>> start RECORD EXCERPTS

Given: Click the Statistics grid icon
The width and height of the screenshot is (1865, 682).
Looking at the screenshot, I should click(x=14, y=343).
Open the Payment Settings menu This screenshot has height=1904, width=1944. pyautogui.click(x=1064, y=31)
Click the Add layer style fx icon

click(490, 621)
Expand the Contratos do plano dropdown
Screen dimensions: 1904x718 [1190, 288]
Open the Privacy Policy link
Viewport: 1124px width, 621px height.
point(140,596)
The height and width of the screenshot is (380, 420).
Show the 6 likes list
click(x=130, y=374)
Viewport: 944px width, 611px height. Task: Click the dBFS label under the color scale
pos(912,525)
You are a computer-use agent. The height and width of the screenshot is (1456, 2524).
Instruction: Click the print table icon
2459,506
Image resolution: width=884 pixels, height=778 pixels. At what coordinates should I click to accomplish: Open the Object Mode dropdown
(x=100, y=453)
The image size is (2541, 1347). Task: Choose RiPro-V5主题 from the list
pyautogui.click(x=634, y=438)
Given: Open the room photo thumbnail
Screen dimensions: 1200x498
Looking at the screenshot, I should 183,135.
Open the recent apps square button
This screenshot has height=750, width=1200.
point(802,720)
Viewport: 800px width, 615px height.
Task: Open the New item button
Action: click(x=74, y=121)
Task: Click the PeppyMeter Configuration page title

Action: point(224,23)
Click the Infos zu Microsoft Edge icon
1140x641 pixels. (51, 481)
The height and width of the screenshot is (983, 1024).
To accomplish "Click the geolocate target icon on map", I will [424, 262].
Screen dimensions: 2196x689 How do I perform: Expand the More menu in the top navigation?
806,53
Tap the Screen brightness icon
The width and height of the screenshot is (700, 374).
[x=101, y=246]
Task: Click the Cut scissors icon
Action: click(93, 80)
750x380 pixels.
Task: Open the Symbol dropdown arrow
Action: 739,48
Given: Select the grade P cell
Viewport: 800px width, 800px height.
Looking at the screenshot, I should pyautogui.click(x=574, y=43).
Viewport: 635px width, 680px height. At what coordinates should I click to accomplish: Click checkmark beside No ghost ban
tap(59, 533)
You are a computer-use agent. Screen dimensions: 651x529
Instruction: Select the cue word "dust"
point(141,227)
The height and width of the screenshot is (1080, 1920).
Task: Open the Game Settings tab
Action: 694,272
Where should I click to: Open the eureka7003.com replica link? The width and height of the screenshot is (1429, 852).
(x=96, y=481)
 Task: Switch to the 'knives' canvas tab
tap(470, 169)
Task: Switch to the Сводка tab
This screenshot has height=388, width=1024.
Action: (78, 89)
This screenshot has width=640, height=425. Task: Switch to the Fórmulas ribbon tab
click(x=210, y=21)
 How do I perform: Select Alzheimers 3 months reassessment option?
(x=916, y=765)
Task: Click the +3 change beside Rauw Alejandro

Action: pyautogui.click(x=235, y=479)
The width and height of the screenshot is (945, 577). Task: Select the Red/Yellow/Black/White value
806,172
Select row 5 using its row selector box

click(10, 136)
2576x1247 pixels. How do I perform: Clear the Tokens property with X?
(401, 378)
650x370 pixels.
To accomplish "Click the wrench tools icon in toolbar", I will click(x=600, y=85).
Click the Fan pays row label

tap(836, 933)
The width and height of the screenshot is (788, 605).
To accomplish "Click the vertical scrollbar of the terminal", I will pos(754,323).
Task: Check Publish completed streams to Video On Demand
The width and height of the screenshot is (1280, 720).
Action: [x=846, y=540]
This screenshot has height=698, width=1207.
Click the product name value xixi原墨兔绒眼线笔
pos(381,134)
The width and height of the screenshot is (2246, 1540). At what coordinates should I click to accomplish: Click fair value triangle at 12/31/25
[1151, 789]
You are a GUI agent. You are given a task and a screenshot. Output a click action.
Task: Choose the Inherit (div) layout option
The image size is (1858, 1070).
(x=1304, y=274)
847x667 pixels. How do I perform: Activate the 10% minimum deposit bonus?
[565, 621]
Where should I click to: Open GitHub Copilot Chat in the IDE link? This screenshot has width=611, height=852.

>> end RECORD EXCERPTS

## [INSTRUCTIONS TO FOLLOW]
Reproduce every one of the records above, line for line, with no changes.

## [FINAL ANSWER]
Given: Click the Statistics grid icon
The width and height of the screenshot is (1865, 682).
Looking at the screenshot, I should click(x=14, y=343).
Open the Payment Settings menu This screenshot has height=1904, width=1944. pyautogui.click(x=1064, y=31)
Click the Add layer style fx icon

click(490, 621)
Expand the Contratos do plano dropdown
Screen dimensions: 1904x718 [1190, 288]
Open the Privacy Policy link
Viewport: 1124px width, 621px height.
point(140,596)
The height and width of the screenshot is (380, 420).
Show the 6 likes list
click(x=130, y=374)
Viewport: 944px width, 611px height. Task: Click the dBFS label under the color scale
pos(912,525)
You are a computer-use agent. The height and width of the screenshot is (1456, 2524).
Instruction: Click the print table icon
2459,506
Image resolution: width=884 pixels, height=778 pixels. At what coordinates should I click to accomplish: Open the Object Mode dropdown
(x=100, y=453)
The image size is (2541, 1347). Task: Choose RiPro-V5主题 from the list
pyautogui.click(x=634, y=438)
Given: Open the room photo thumbnail
Screen dimensions: 1200x498
Looking at the screenshot, I should 183,135.
Open the recent apps square button
This screenshot has height=750, width=1200.
point(802,720)
Viewport: 800px width, 615px height.
Task: Open the New item button
Action: click(x=74, y=121)
Task: Click the PeppyMeter Configuration page title

Action: point(224,23)
Click the Infos zu Microsoft Edge icon
1140x641 pixels. (51, 481)
The height and width of the screenshot is (983, 1024).
To accomplish "Click the geolocate target icon on map", I will [424, 262].
Screen dimensions: 2196x689 How do I perform: Expand the More menu in the top navigation?
806,53
Tap the Screen brightness icon
The width and height of the screenshot is (700, 374).
[x=101, y=246]
Task: Click the Cut scissors icon
Action: click(93, 80)
750x380 pixels.
Task: Open the Symbol dropdown arrow
Action: 739,48
Given: Select the grade P cell
Viewport: 800px width, 800px height.
Looking at the screenshot, I should pyautogui.click(x=574, y=43).
Viewport: 635px width, 680px height. At what coordinates should I click to accomplish: Click checkmark beside No ghost ban
tap(59, 533)
You are a computer-use agent. Screen dimensions: 651x529
Instruction: Select the cue word "dust"
point(141,227)
The height and width of the screenshot is (1080, 1920).
Task: Open the Game Settings tab
Action: 694,272
Where should I click to: Open the eureka7003.com replica link? The width and height of the screenshot is (1429, 852).
(x=96, y=481)
 Task: Switch to the 'knives' canvas tab
tap(470, 169)
Task: Switch to the Сводка tab
This screenshot has height=388, width=1024.
Action: (78, 89)
This screenshot has width=640, height=425. Task: Switch to the Fórmulas ribbon tab
click(x=210, y=21)
 How do I perform: Select Alzheimers 3 months reassessment option?
(x=916, y=765)
Task: Click the +3 change beside Rauw Alejandro

Action: pyautogui.click(x=235, y=479)
The width and height of the screenshot is (945, 577). Task: Select the Red/Yellow/Black/White value
806,172
Select row 5 using its row selector box

click(10, 136)
2576x1247 pixels. How do I perform: Clear the Tokens property with X?
(401, 378)
650x370 pixels.
To accomplish "Click the wrench tools icon in toolbar", I will click(x=600, y=85).
Click the Fan pays row label

tap(836, 933)
The width and height of the screenshot is (788, 605).
To accomplish "Click the vertical scrollbar of the terminal", I will pos(754,323).
Task: Check Publish completed streams to Video On Demand
The width and height of the screenshot is (1280, 720).
Action: [x=846, y=540]
This screenshot has height=698, width=1207.
Click the product name value xixi原墨兔绒眼线笔
pos(381,134)
The width and height of the screenshot is (2246, 1540). At what coordinates should I click to accomplish: Click fair value triangle at 12/31/25
[1151, 789]
You are a GUI agent. You are given a task and a screenshot. Output a click action.
Task: Choose the Inherit (div) layout option
The image size is (1858, 1070).
(x=1304, y=274)
847x667 pixels. How do I perform: Activate the 10% minimum deposit bonus?
[565, 621]
Where should I click to: Open GitHub Copilot Chat in the IDE link? This screenshot has width=611, height=852.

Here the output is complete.